Insurance Firms Eyeing CRM
The insurance industry is increasing its investment in CRM, according to a new report by Aberdeen Group. The report also finds that many insurance firms opt to build out their own CRM systems rather than purchase CRM suites.
More than 80 percent of survey respondents said their budgets for CRM were less than $500,000 in 2002--a notoriously slow year for IT spending. However, 45 percent indicated that in 2003 their CRM spending would increase. In addition 37 said spending on CRM had a higher priority than other areas of IT spending.
Many insurance firms said they chose to build CRM rather than buy it, because until very recently most CRM suites were mostly horizontal applications. These suites did not address the specific need of the vertical, the report notes.
"A real lack of applications on the market and a low degree of domain expertise built into customer facing applications were two of the reasons many insurance companies chose to write their own applications, rather than rely on vendors," says Denis Pombriant, vice president and research director for Aberdeen's CRM division. He is the author of the report, "CRM and the Insurance Industry."
"Some of the responses we received said they had vertical applications installed years ago, but these are in no way as complex as the ones available today," Pombriant adds, noting that it is still too early to tell if the vertically focused suites from vendors will have a marked effect on spending patterns.

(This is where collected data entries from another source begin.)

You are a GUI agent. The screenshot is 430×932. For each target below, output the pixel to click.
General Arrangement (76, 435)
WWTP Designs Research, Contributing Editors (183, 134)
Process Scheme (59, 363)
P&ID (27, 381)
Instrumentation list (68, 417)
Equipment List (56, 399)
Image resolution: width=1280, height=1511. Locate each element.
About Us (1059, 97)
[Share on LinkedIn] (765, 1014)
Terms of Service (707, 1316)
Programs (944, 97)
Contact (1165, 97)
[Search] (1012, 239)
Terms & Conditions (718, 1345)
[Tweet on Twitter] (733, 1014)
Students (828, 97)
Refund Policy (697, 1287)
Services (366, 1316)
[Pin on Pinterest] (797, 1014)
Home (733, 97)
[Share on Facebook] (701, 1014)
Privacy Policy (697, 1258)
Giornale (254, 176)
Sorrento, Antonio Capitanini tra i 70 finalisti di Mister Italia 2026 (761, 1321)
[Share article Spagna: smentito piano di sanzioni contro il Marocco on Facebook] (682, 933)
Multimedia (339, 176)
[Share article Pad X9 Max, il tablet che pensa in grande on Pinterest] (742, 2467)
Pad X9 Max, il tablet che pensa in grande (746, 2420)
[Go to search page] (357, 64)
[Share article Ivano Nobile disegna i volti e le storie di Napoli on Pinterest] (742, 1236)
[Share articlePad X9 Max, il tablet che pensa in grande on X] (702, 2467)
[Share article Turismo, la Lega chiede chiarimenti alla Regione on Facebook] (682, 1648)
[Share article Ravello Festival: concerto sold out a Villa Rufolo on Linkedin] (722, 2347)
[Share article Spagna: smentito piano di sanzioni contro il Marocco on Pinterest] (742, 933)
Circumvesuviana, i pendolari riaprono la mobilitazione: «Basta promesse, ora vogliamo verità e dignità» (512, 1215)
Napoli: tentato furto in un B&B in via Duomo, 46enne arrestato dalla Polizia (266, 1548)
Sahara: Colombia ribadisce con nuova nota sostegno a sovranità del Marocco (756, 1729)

According to the report, 24.5 percent of respondents said their reasons for electing to build rather than buy CRM had to do with price. Most said that in their opinion, the available software lacked the specificity or domain expertise the industry requires. Data suggested that enhanced support of sales and marketing business processes is the first order of business as the industry begins spending on technology again. Most surveyed companies were relatively satisfied with their systems.